Security update: CVE-2017-5870 and CVE-2017-6086

[Fmstrat]

It seems there are multiple cross-site request forgery (CSRF) vulnerabilities within the latest version of ViMbAdmin. Can we get a status on these fixes?

Seems the timeline states that you don't have time to fix bask in 2017, but wondering if any solution is in place now?

• 22/01/2017 : Initial discovery.
• 16/02/2017 : First contact with opensolutions.io
• 16/02/2017 : Advisory sent.
• 24/02/2017 : Reply from the owner, acknowledging the report and planning to fix the vulnerabilities.
• 13/03/2017 : Sysdream Labs request for an update.
• 29/03/2017 : Second request for an update.
• 29/03/2017 : Reply from the owner stating that he has no time to fix the issues.
• 03/05/2017 : Full disclosure.

References:

• https://nvd.nist.gov/vuln/detail/CVE-2017-5870
• https://nvd.nist.gov/vuln/detail/CVE-2017-6086

[barryo]

No solution yet in place and no immediate free time to look at this. However this issue has bumped it back into my list of priorities.

If anyone wants to contribute to pushing this further up the list, the commercial support route would be a practical way of doing this.

ViMbAdmin is used by the vast majority of users as an in-house single-organisation tool and as such the exposure of both if these CVE's is - to my mind - much less than the CVE assigned scores.

[Fmstrat]

@barryo As both of these are CSFR issues, I would certainly say they warrant the level of CVE assignment, even if they are in-house single-organization installs. These smaller systems mean smaller teams, and impact could be catastrophic for a small organization (or person) that can't figure out what's going on. That being said, CSFRs are easy to fix.

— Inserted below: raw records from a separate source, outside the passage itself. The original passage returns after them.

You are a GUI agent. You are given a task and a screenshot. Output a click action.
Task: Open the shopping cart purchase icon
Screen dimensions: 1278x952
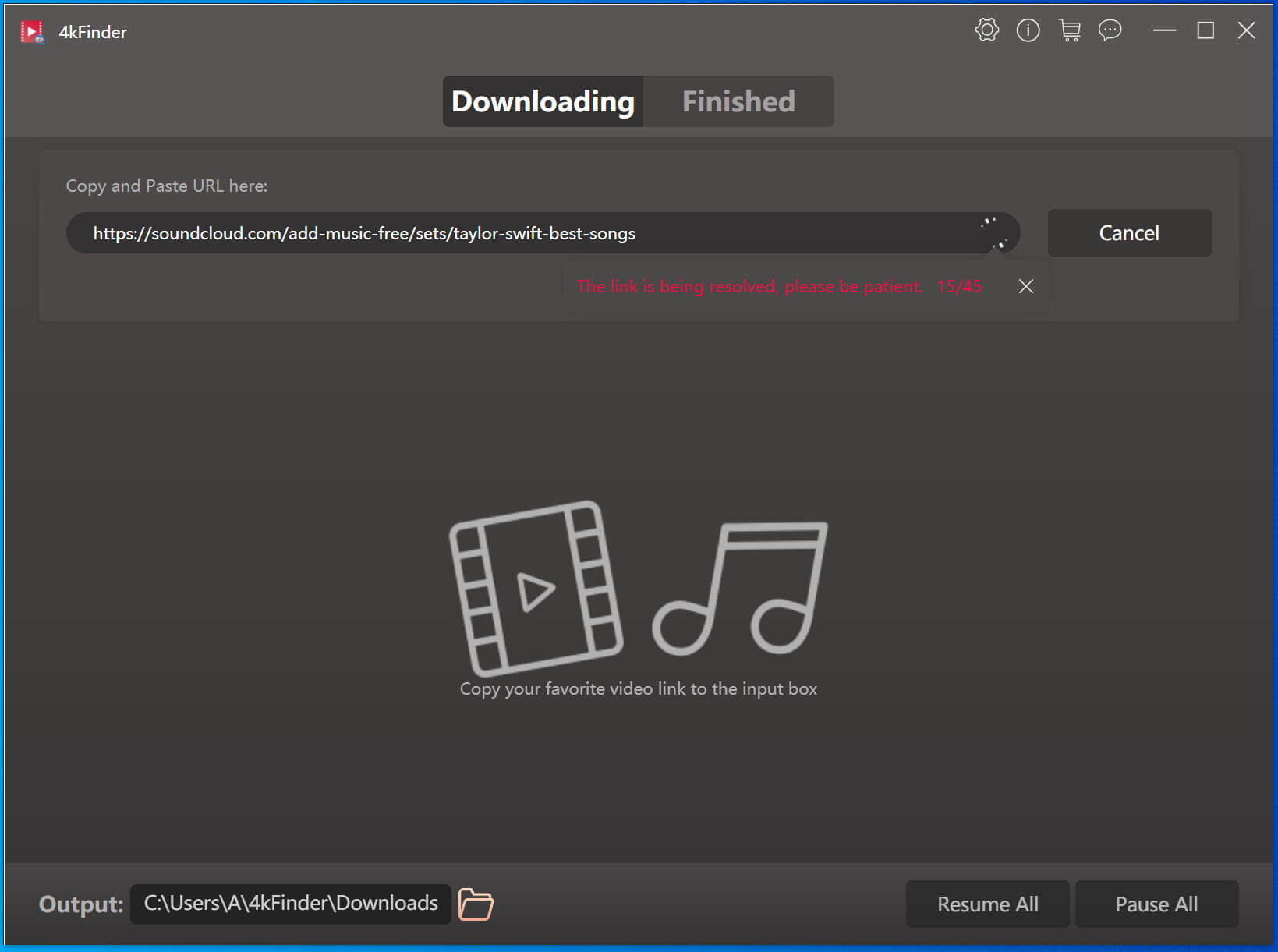pyautogui.click(x=1069, y=30)
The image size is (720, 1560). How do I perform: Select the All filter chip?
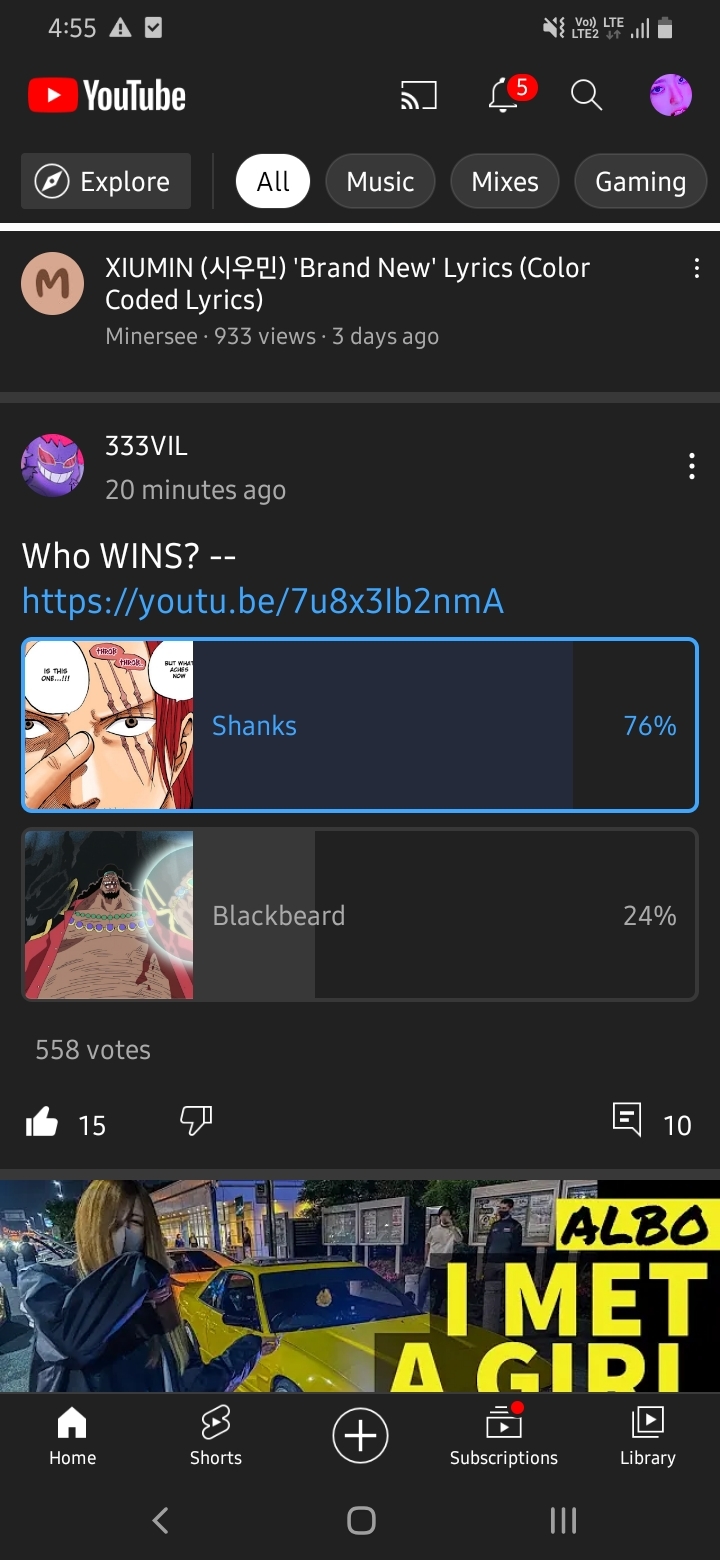[x=273, y=181]
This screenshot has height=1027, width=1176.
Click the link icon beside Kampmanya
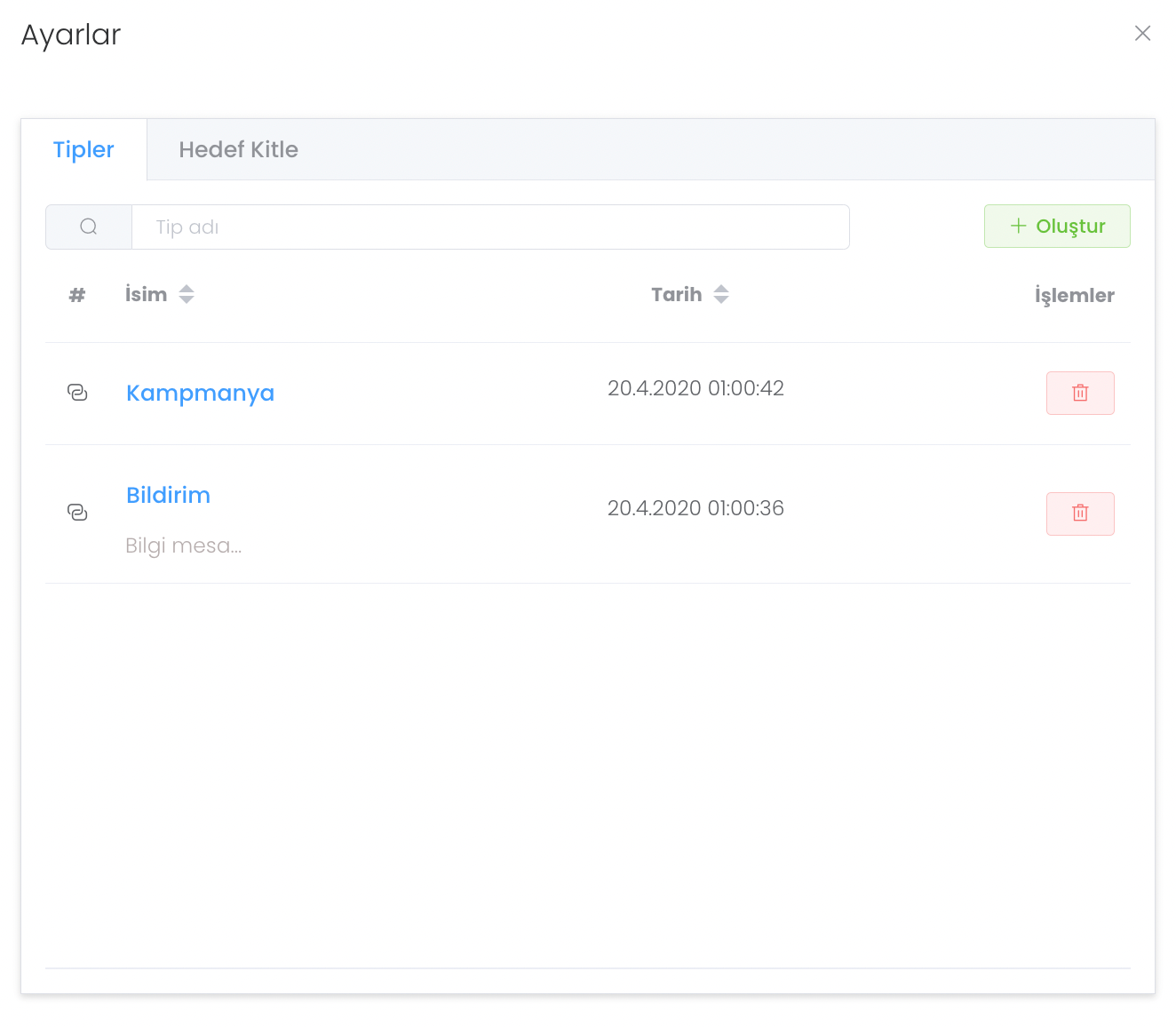point(77,393)
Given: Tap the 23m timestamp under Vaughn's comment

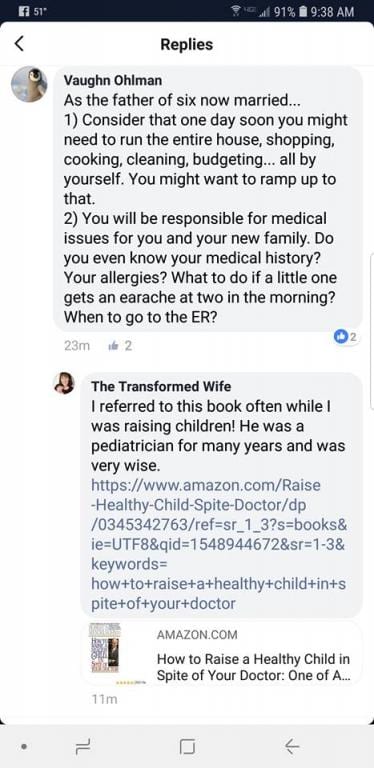Looking at the screenshot, I should 77,346.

In any PHP header file that has a form in it, just add:

session_start();
if (empty($_SESSION['token'])) {
    if (function_exists('mcrypt_create_iv')) {
        $_SESSION['token'] = bin2hex(mcrypt_create_iv(32, MCRYPT_DEV_URANDOM));
    } else {
        $_SESSION['token'] = bin2hex(openssl_random_pseudo_bytes(32));
    }
}
$token = $_SESSION['token'];

In the <form> itself, add:

<input type="hidden" name="token" value="<?php $_SESSION['token']; ?>">

And after submit, before any functions are called, add:
edit Oops, cut and paste error below, fixed!

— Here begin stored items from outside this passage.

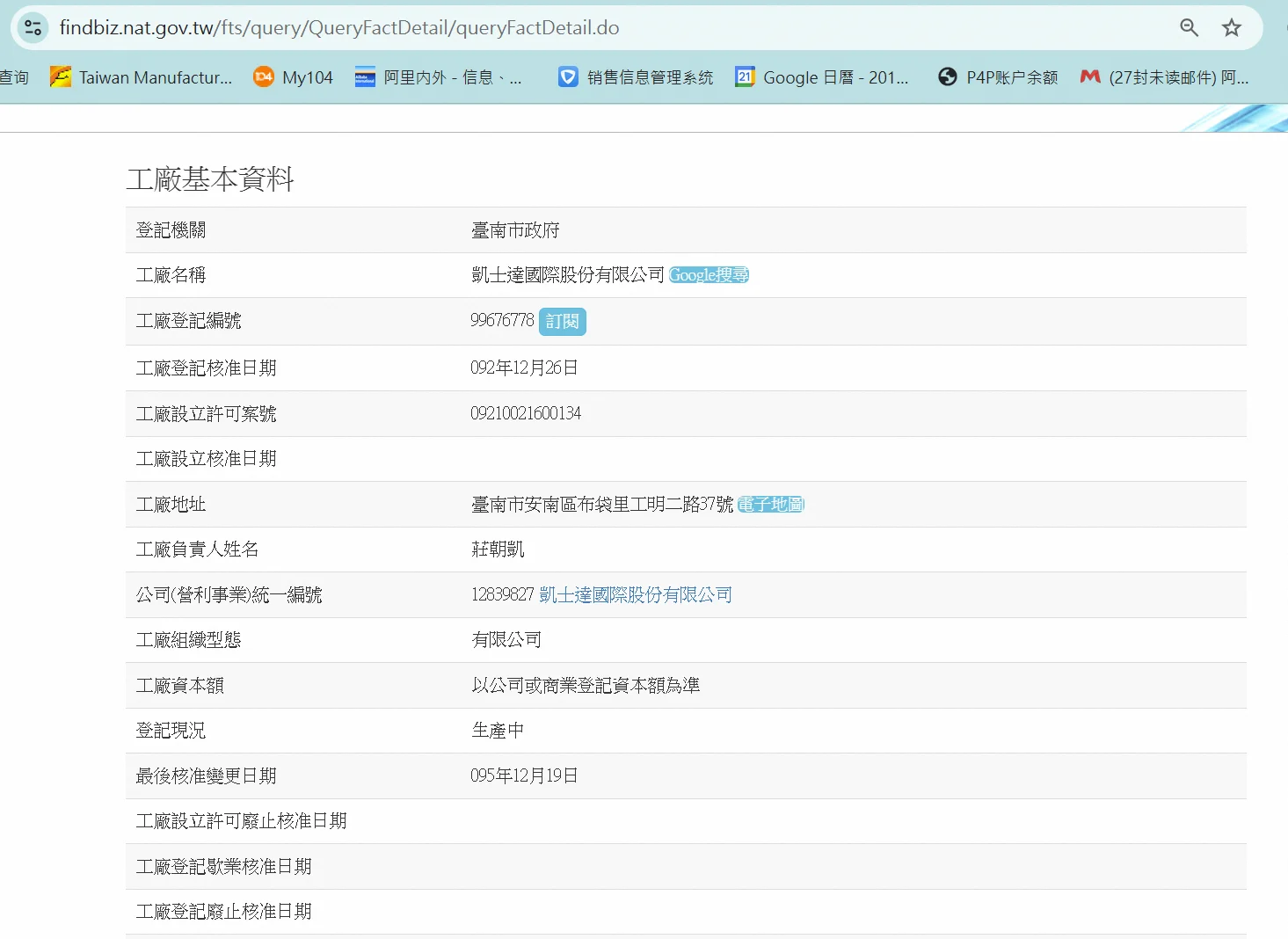Open the My104 bookmark
Image resolution: width=1288 pixels, height=939 pixels.
point(293,77)
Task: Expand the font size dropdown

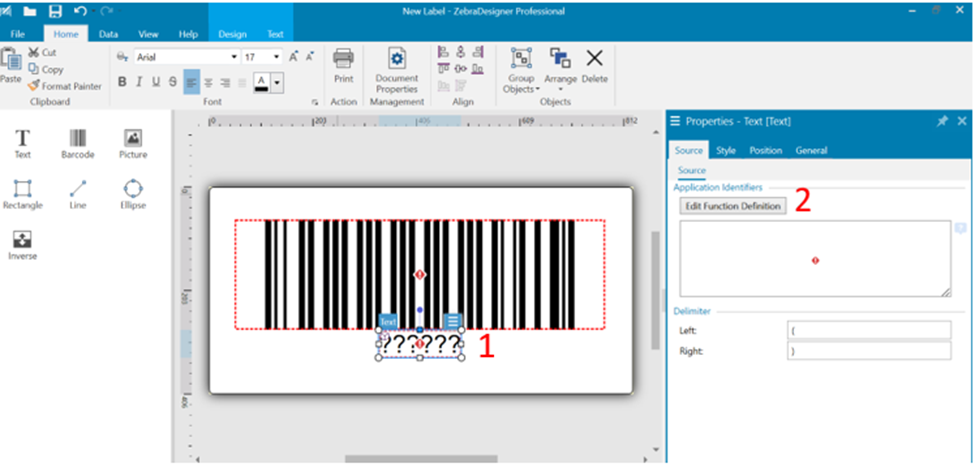Action: [x=277, y=57]
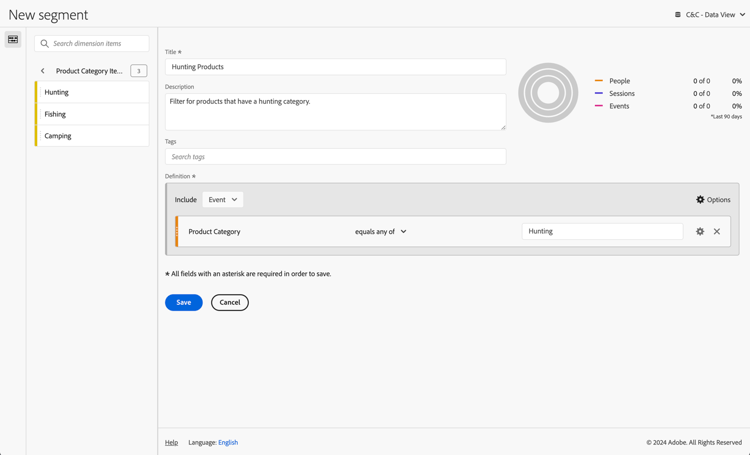
Task: Open the Product Category rule settings gear
Action: point(700,231)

if (empty($_POST['token'] || (!empty($_POST['token'] && !hash_equals($_SESSION['token'], $_POST['token']))) {
         // Place code here to redirect to the login page.
}

This would eliminate both CVEs.

[Fmstrat]

I should note, the above solution uses hash_equals for checking the token, which is in PHP 5.6+ only, but available to earlier versions with the hash-compat library: https://github.com/indigophp/hash-compat

Some saying just using == or === is OK, but hash_equals is the true "secure" way to do it.

[Fmstrat]

I'm about to fork and work on a PR.

[Fmstrat]

OK, I've started CSFR fixes on POSTS, but I realize the CVE also has GET issues, too. I wasn't sure of the details on your Zend implementation since much of it looks custom in your framework, so I did it the old fashion way, but it's clean, matches your code structure, and works.

Here's a commit with one form fixed. Let me know if you have issues with this structure as I'm going to use it across all forms, and then address the GET issues.

Fmstrat@e82386f

EDIT
This is for reference. I'll likely make createToken include all of the code to centralize, and centralize the token check. It's just to make sure you don't have any reason to not implement this way.

EDIT 2
Consolidated, see full diff: master...Fmstrat:master

EDIT 3
Since I'm not familiar with the full structure of things, I could keep moving with things, but let me know if you look at this and are like "Oh I could do this in an hour" because it would likely take me much longer.

[barryo]

Hi @Fmstrat - thanks for the effort here.

Unfortunately, the way you've done it is not how we'd go about it (but it's close). We've already solved this in another project using the same backend code. Here are some links:

• inex/IXP-Manager@47e2d7d
• inex/IXP-Manager@5a3ccfe
• inex/IXP-Manager@bc824f8
• inex/IXP-Manager@75d82db
• inex/IXP-Manager@2058294#diff-49a23926d7ee71088d195d0367393668

I've no issue looking at this when I have time, but if you want to look at it, the above should help.

To accept a more significant piece of code like this into the project, I'd also need you to sign an as yet unwritten CLA but something like this: https://github.com/inex/IXP-Manager/wiki/Contributor-License-Agreement

(side note: mcrypt is deprecated, please use random_bytes())

[Fmstrat]

@barryo Yeaaaaa since I'm not that familiar with Zend, sounds like it would take me waaaaayyyy longer than makes sense given you already have a solution in place elsewhere. I'd love to help, but I might not be the right person (given the time I have currently).